Question

I've implemented a memoize decorator, which allows to cache a function. The cache key includes the function arguments. Similarly the cached decorator caches a function, but ignores the arguments. Here is the code:

class ApplicationCache (Memcached):

The make_key method: UltraJSON delivers quickly a string, which SHA512 hashes into a crisp hex digest:

    def make_key (self, *args, **kwargs):

        kwargs.update (dict (enumerate (args)))
        string = ujson.encode (sorted (kwargs.items ()))
        hashed = hashlib.sha512 (string)

        return hashed.hexdigest ()

The memoize decorator: Since Python 2.x sucks w.r.t. fully qualified function names, I simply force the user to deliver a reasonable name:

    def memoize (self, name, timeout=None):
        assert name

        def decorator (fn):
            @functools.wraps (fn)
            def decorated (*args, **kwargs):

                key = self.make_key (name, *args, **kwargs)
                cached = self.get (key)

                if cached is None:
                    cached = fn (*args, **kwargs)
                    self.set (key, cached, timeout=timeout)

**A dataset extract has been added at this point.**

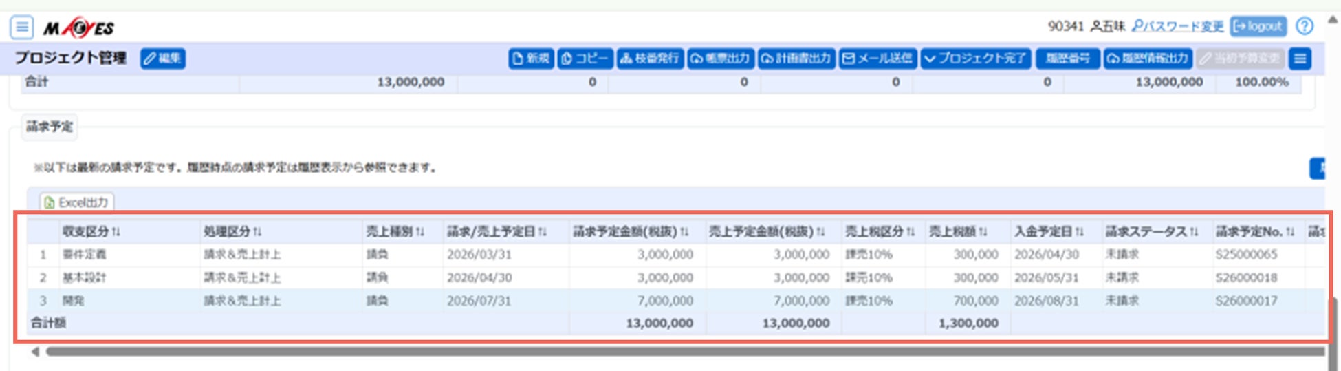Open the help question mark icon
The width and height of the screenshot is (1341, 371).
(1304, 27)
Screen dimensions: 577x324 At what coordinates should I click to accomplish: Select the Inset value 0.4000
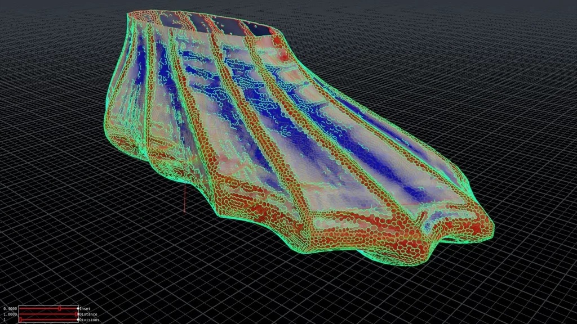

                return cached
            return decorated
        return decorator

The cached decorator: It's almost a verbatim copy of memoize with the single exception where make_key ignores the arguments:

    def cached (self, name, timeout=None):
        assert name

        def decorator (fn):
            @functools.wraps (fn)
            def decorated (*args, **kwargs):

                key = self.make_key (name) ## no args!
                cached = self.get (key)

                if cached is None:
                    cached = fn (*args, **kwargs)
                    self.set (key, cached, timeout=timeout)

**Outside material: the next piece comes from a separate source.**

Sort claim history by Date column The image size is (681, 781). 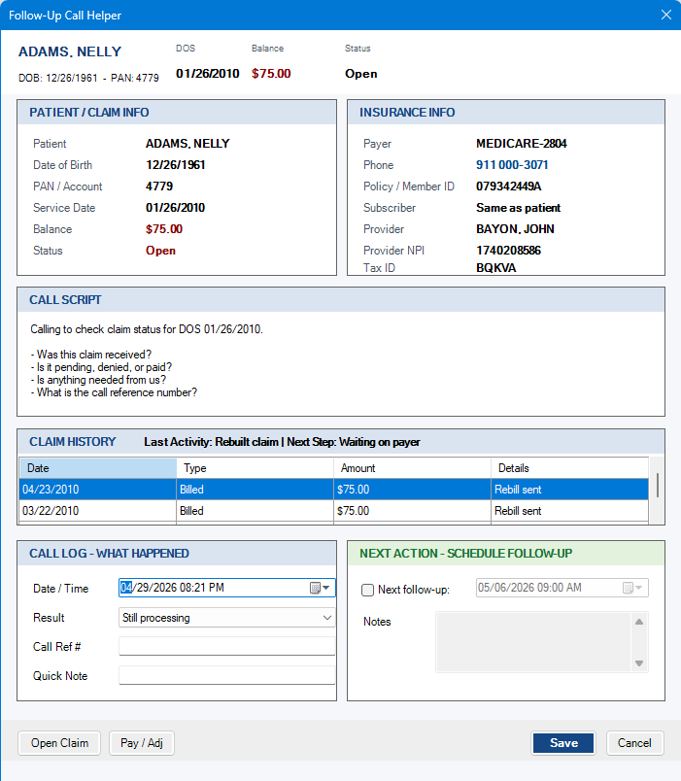[97, 468]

                return cached
            return decorated
        return decorator

Now, my problem with cached is, that it screams for re-factoring: It should use memoize and the idea would be to eliminate the arguments of fn (using functools.partial maybe?), like:

    def cached (self, name, timeout=None):

        ## Reuse the more general `memoize` to cache a function,
        ## but only based on its name (ignoring the arguments)

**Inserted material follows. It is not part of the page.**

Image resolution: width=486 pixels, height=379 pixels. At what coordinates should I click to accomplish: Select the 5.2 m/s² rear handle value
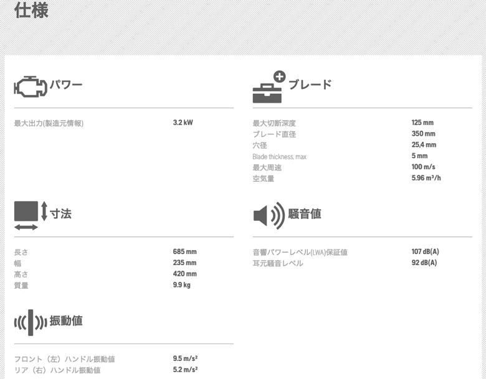click(185, 370)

I'm actually not sure if I'm overdoing the DRY principle here, and if reuse is even possible, since the current implementation of cached ignores the arguments only while building the key (but obviously not while invoking the decorated function).

Was it helpful?

Solution

I'd get rid of the name argument and provide the key function as an argument:

def memoize(self, timeout=None, keyfunc=self.make_key):
    ...
    key = keyfunc(function.__name__, *args, **kwargs)
    ...

cache will then just become:

def cache(self, timeout=None):
    return self.memoize(timeout, keyfunc=lambda f, *args, **kwargs: f.__name__)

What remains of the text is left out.